Texas’s Dying Swimming Holes

Taking a dip in the summer was as central to the state’s identity as barbecue and Willie Nelson. Then came a population boom and climate change.
Aerial view of Barton Springs Pool with the Austin Texas skyline in the background.
Living through a Texas summer can feel like an endurance test, but one source of relief is the state’s abundance of natural swimming spots. Yet many of them are drying up.Photograph by Brandon Bell / Getty

On a typical day, at least twelve million gallons of water burble up from Las Moras Springs, more than enough to fill the million-gallon pool at Fort Clark, a former military post turned resort and retirement community in Brackettville, Texas. But last year, as drought seized much of the state, the springs slowed to a trickle, and then stopped flowing completely. For the first time in decades, the third-largest spring-fed pool in Texas sat empty. In 2019, Christina Bitter and her family had moved to Brackettville, two hours west of San Antonio, in part because they “fell in love with the pool,” she told me, swimming there so frequently that her daughter had “blossomed into this mermaid.” The first signs of trouble came the next year. Bitter had planned to celebrate her daughter’s sixth birthday with a pool party at Fort Clark, but the water levels were too low. Instead, she bought a stock tank from a feed store, filled it with a hose, and did her best to make her back yard festive. This year, after the springs ceased to flow, the family spent most of their time inside. The summer was scorching, and drought crisped the grass. “You just get in your vehicle and you get in your house. I’m a gardener, but you just give up on keeping stuff alive,” she said. “The pool is such a gathering spot. And really just the heart of this community. And to not have it—it’s making people . . . a little cranky.”

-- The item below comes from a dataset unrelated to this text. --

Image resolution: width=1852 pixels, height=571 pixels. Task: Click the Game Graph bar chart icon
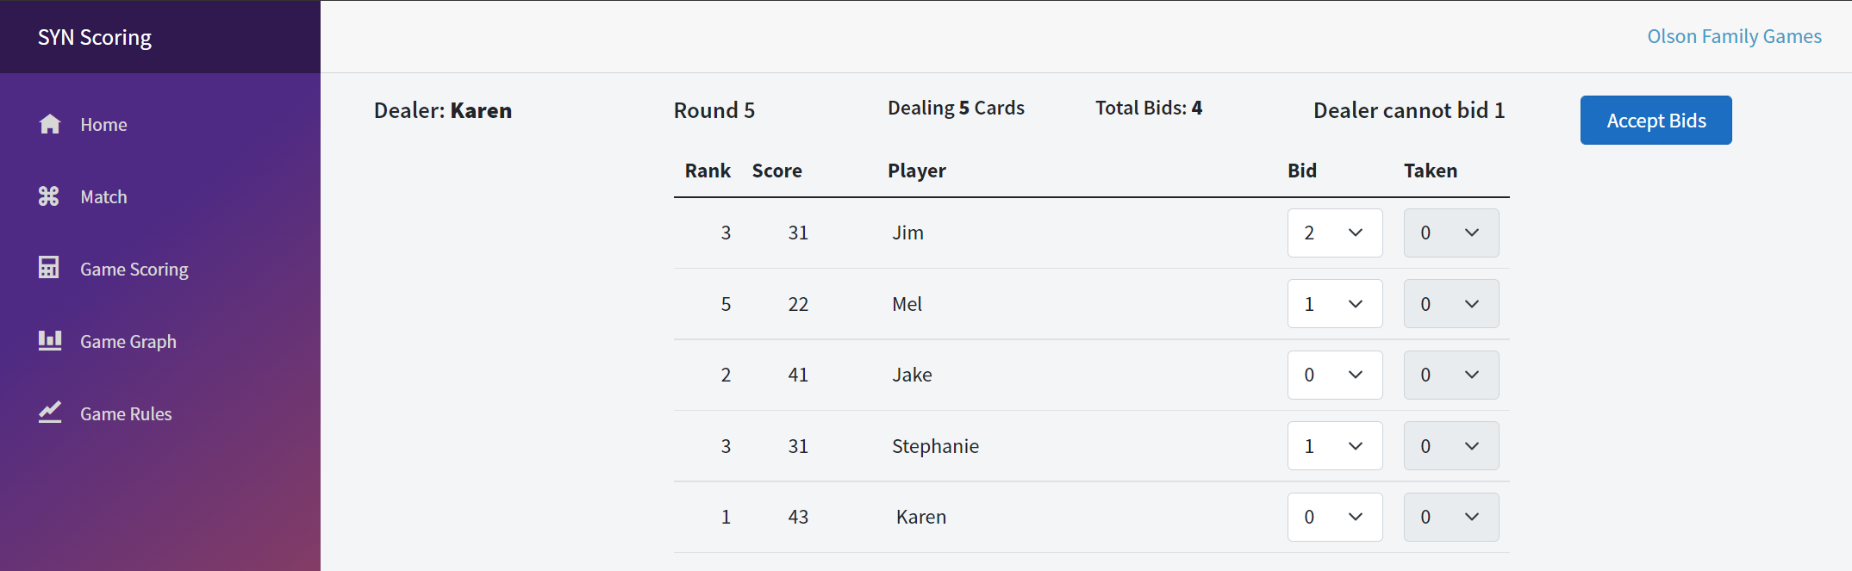pyautogui.click(x=50, y=340)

This year, with record-setting temperatures and little relief from rain across Texas, the pool sat empty again. In July, knowing how crucial it was to the town—economically, socially, psychologically—the community elected to pump water from a well to fill it. Briefly, things were back to normal. Families basked in the grass; kids splashed in the shallow end. To everyone’s surprise, a crayfish population multiplied—refugees from someone’s back-yard boil, Bitter theorized. But slowly, and then quickly, the water began to drain away, and no water from the springs replaced it.

By the time I visited, in late August, the pool was once again bone-dry, and the air was heavy with what I would come to recognize as the smell of a dried-up spring: hot mud overlaid with the faint stench of decay. “The second the water starts dropping, you don’t see anybody down here,” Bitter told me. “It’s like a ghost town. I don’t think people want to see it.” Before the last dregs of water evaporated, a few weeks ago, a group of volunteers built ramps to help ducklings, turtles and frogs escape the steep-sided pool. “We couldn’t get the fish out, of course,” she said. “Sorry, it’s a little stinky.”

Living through a Texas summer can feel like an endurance test. One persistent source of relief is the state’s abundance of natural swimming spots, which the authors of the travel guide “The Swimming Holes of Texas” call “as quintessential to Texas as Lone Star Beer, barbecue, and Willie Nelson’s Fourth of July picnic.” But, this summer, many places highlighted in the book are unswimmable. When I told Doug Wierman, a hydrogeologist and a former member of the Hays Trinity Groundwater Conservation District, that I was embarking on an August road trip through Texas’s dried-up and dwindling swimming spots, he rattled off a list of places I could visit: “Comal Springs’ main spring is dry now. San Marcos Springs is down to about fifty-per-cent flow—it still looks like a lot, but if you’re used to seeing how it looks normally it’s pretty sad. Barton Springs is down to basically a critical level—it’s flowing at about seventeen C.F.S. [cubic feet per second] right now, and it should be more than double that. The Pedernales River—that’s pretty much stopped. The Blanco River in Wimberley is really, really low, barely maintaining flow. The Guadalupe, up near Comfort—that’s dry, I understand.”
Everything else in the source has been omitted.